- Opening Delimiter -

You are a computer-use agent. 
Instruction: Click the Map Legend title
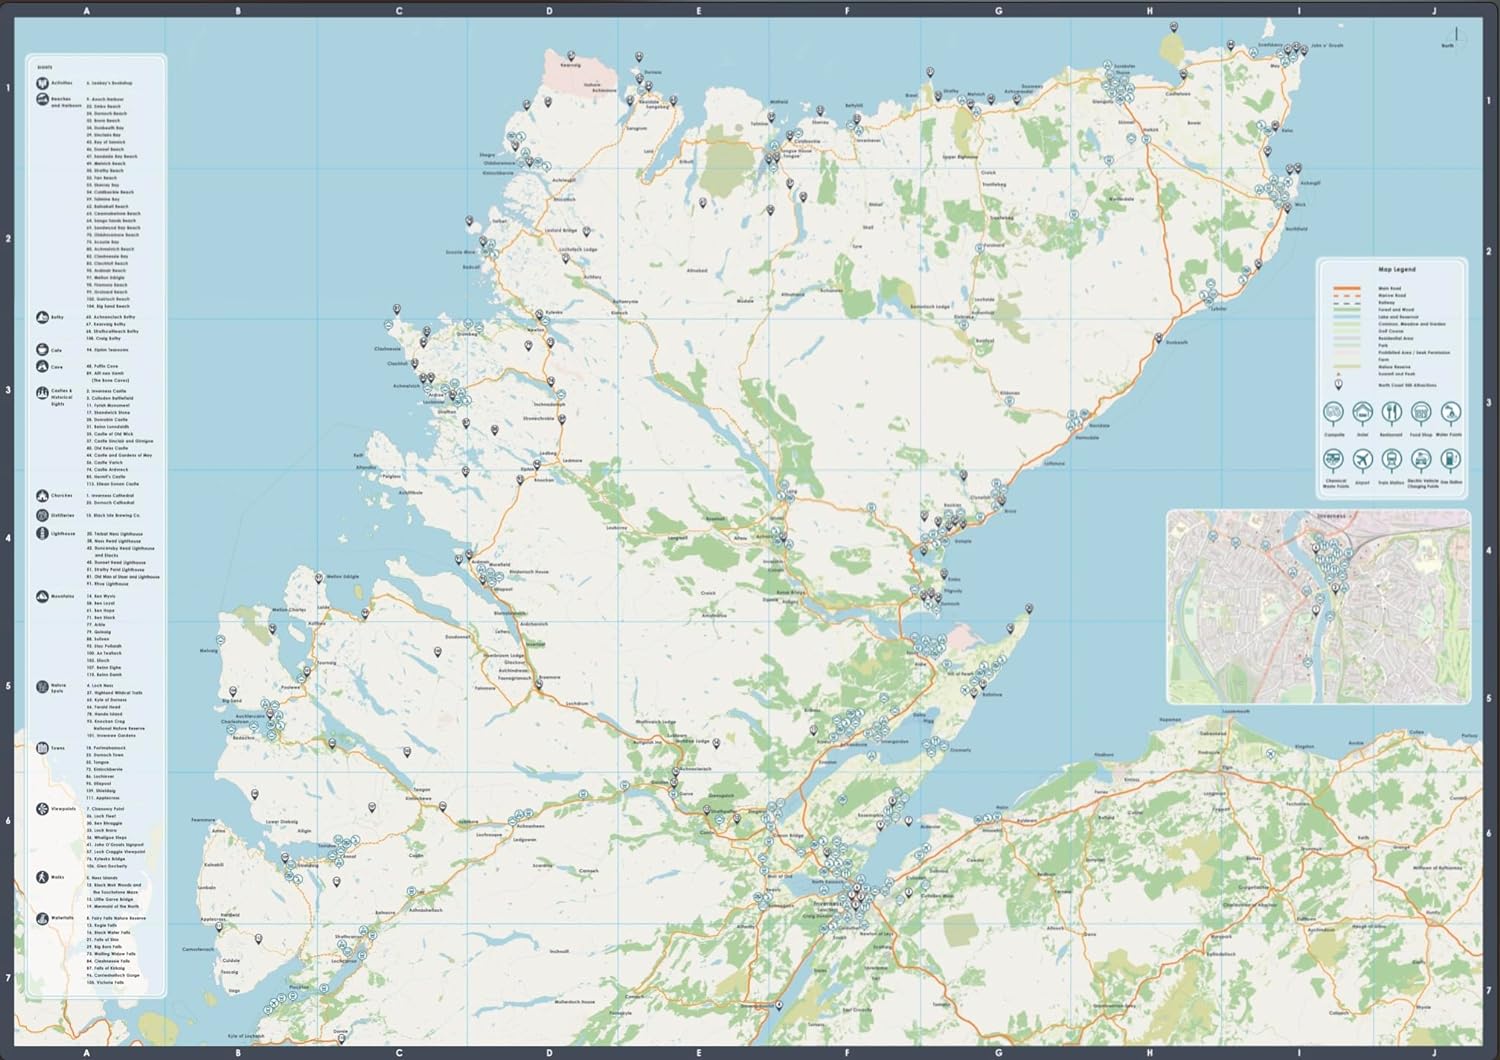pyautogui.click(x=1396, y=270)
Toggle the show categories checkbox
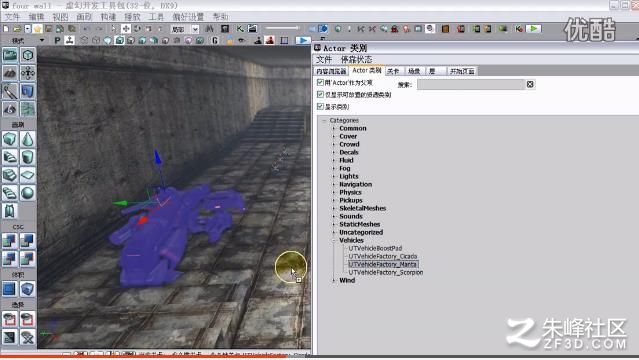This screenshot has width=639, height=360. 320,106
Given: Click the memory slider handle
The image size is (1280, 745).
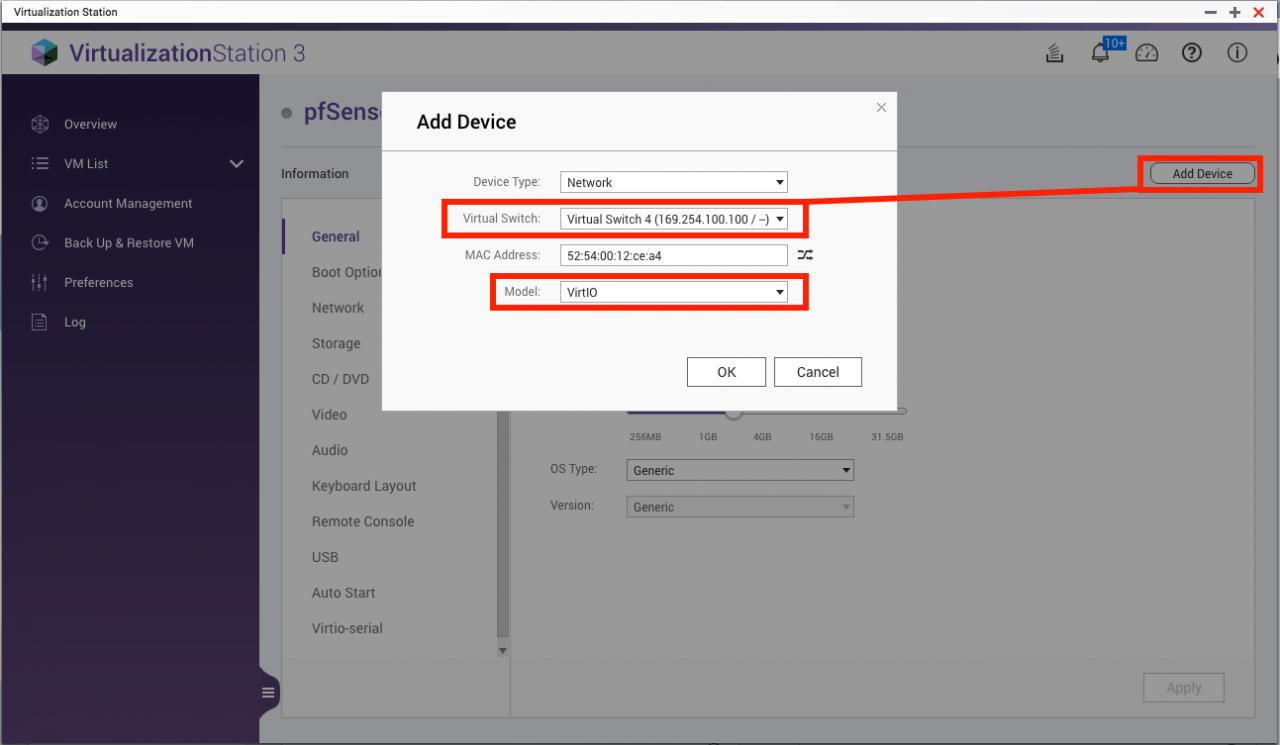Looking at the screenshot, I should [x=734, y=412].
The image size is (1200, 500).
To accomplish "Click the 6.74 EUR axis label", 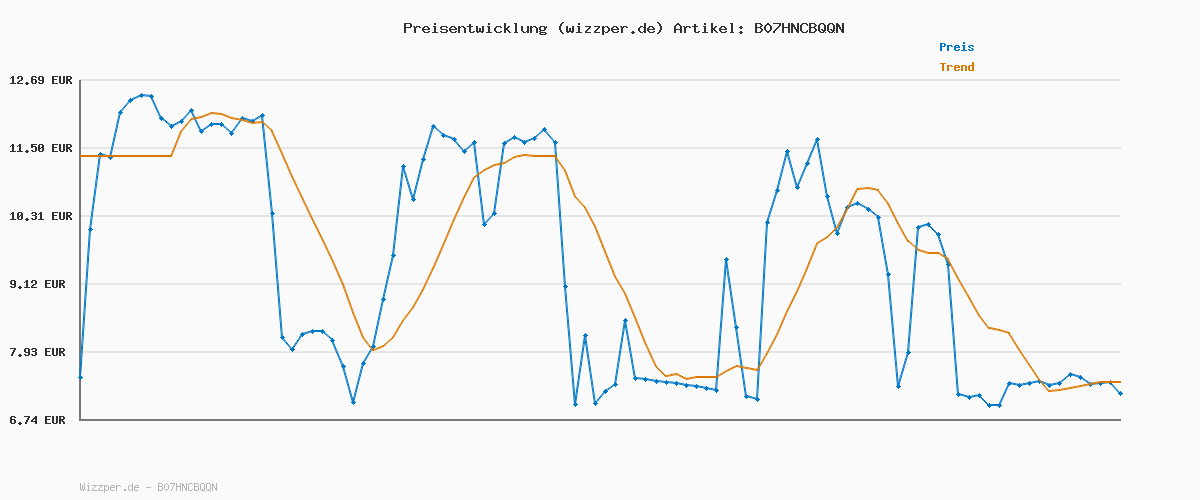I will click(x=40, y=420).
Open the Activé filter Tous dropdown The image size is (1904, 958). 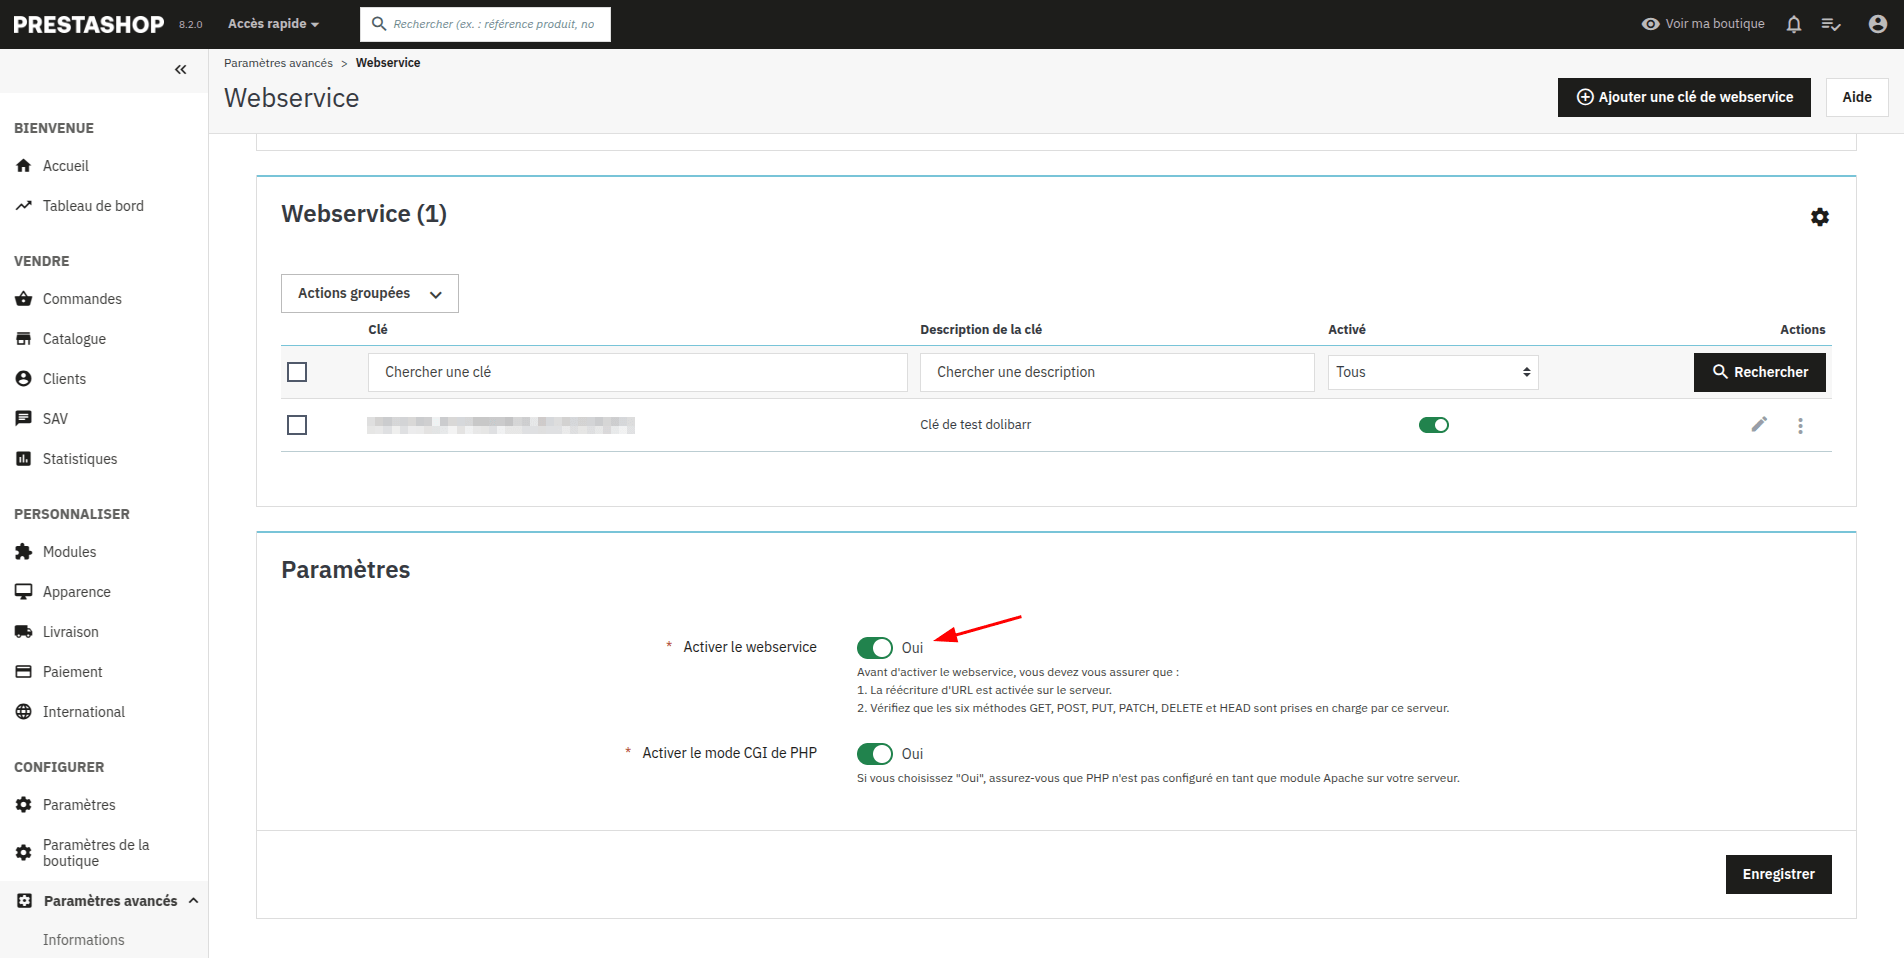pos(1432,372)
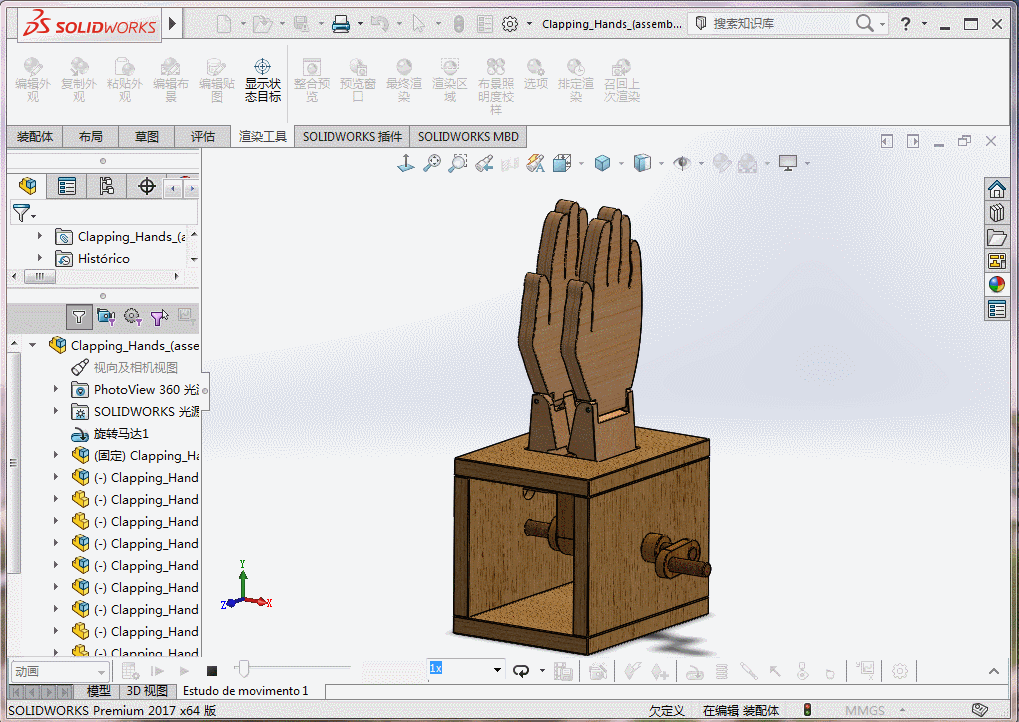Viewport: 1019px width, 722px height.
Task: Switch to the 草图 (Sketch) ribbon tab
Action: 147,137
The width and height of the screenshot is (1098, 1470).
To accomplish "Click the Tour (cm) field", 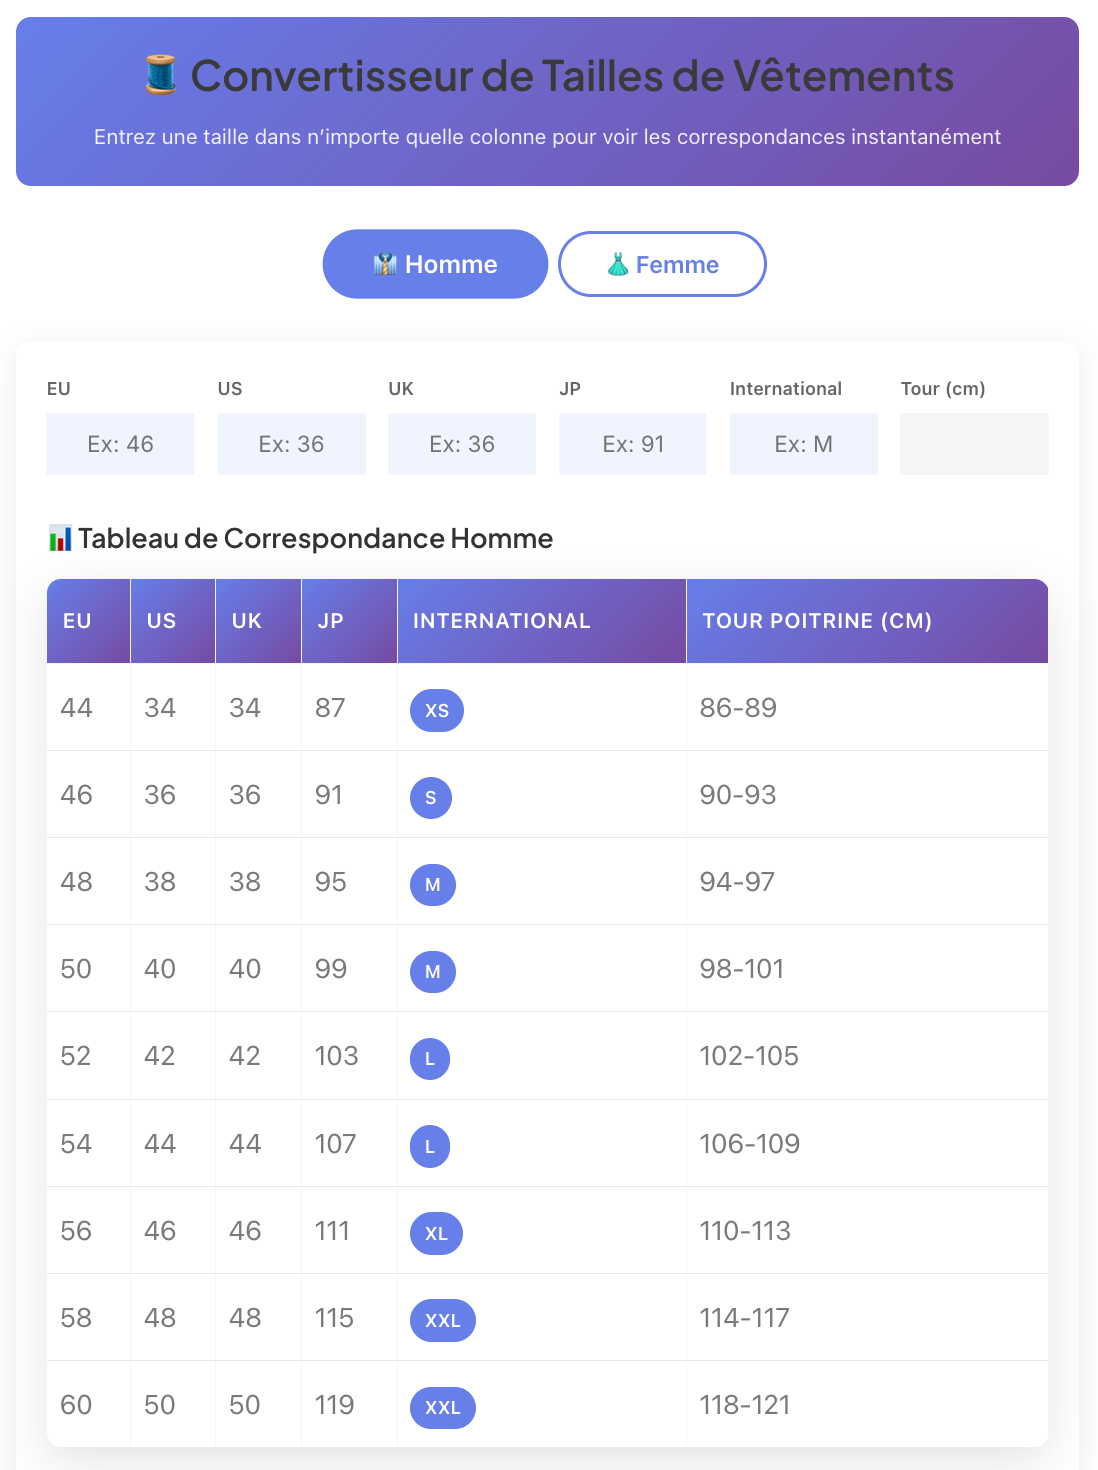I will (974, 444).
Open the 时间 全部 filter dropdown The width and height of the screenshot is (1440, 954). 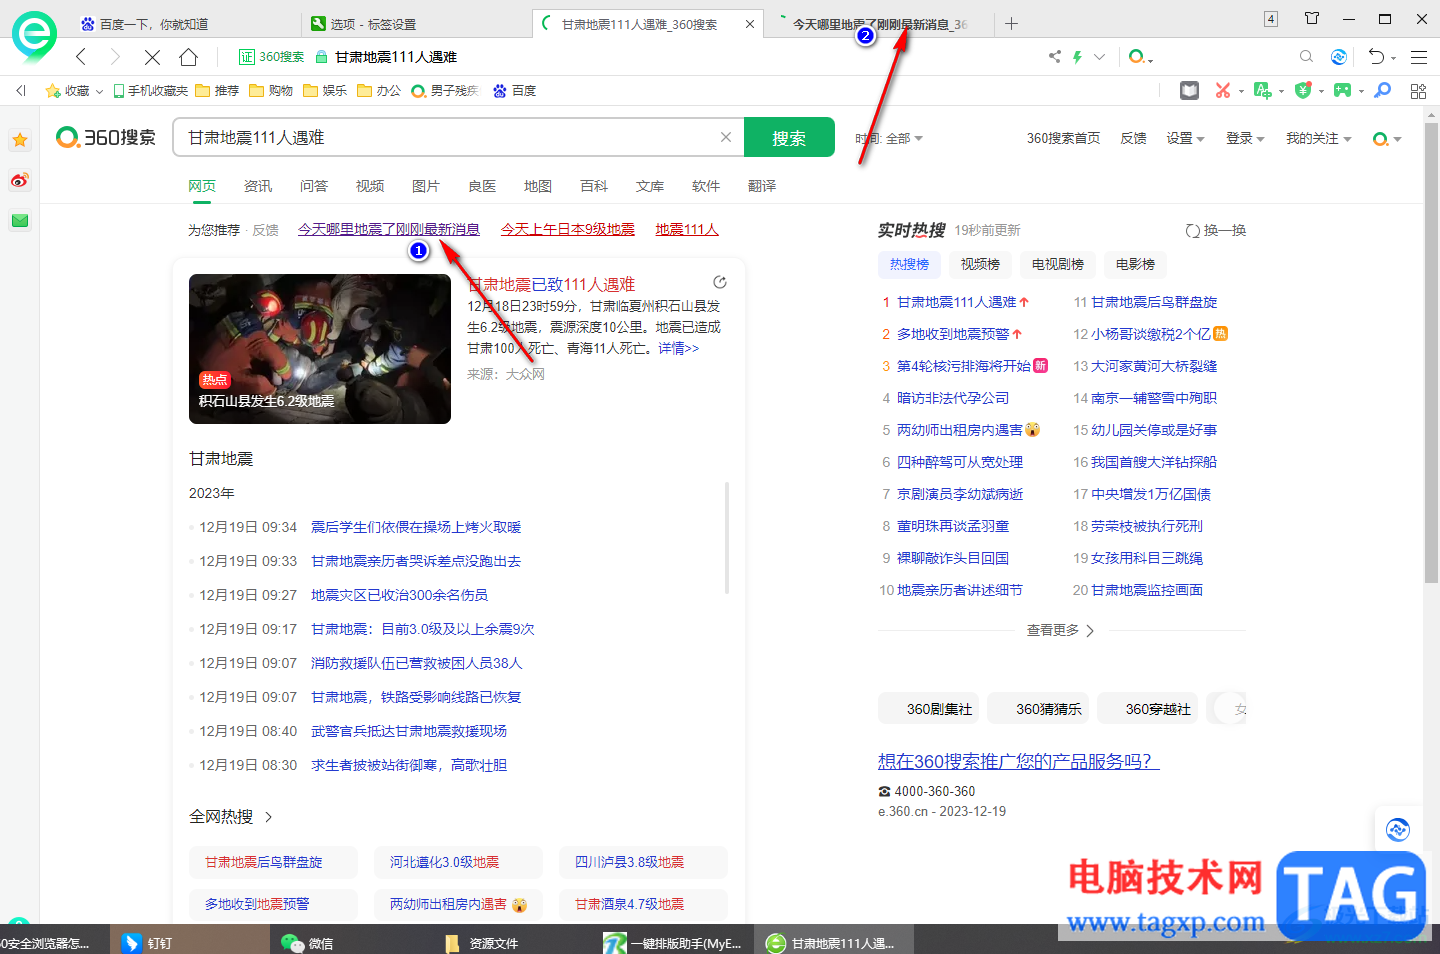click(x=890, y=139)
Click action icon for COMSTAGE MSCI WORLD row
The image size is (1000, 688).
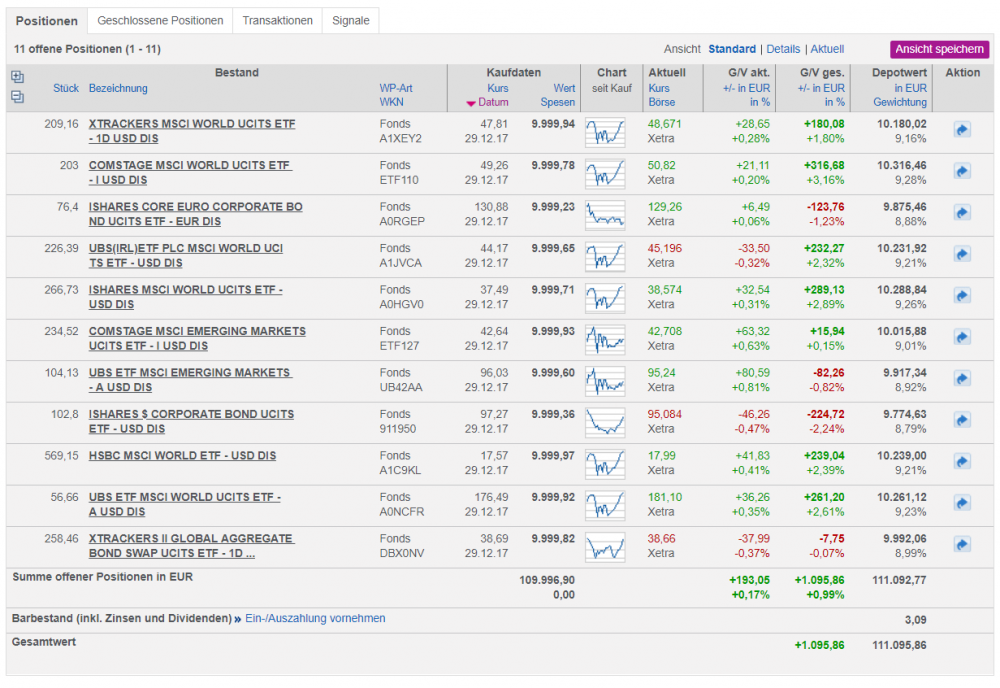(962, 171)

- Closing Delimiter -

Copy exactly the lines that run from the one containing "Click action icon for COMSTAGE MSCI WORLD row" to the last line of the records, both included, and leave out every picture.

Click action icon for COMSTAGE MSCI WORLD row
The image size is (1000, 688).
(962, 171)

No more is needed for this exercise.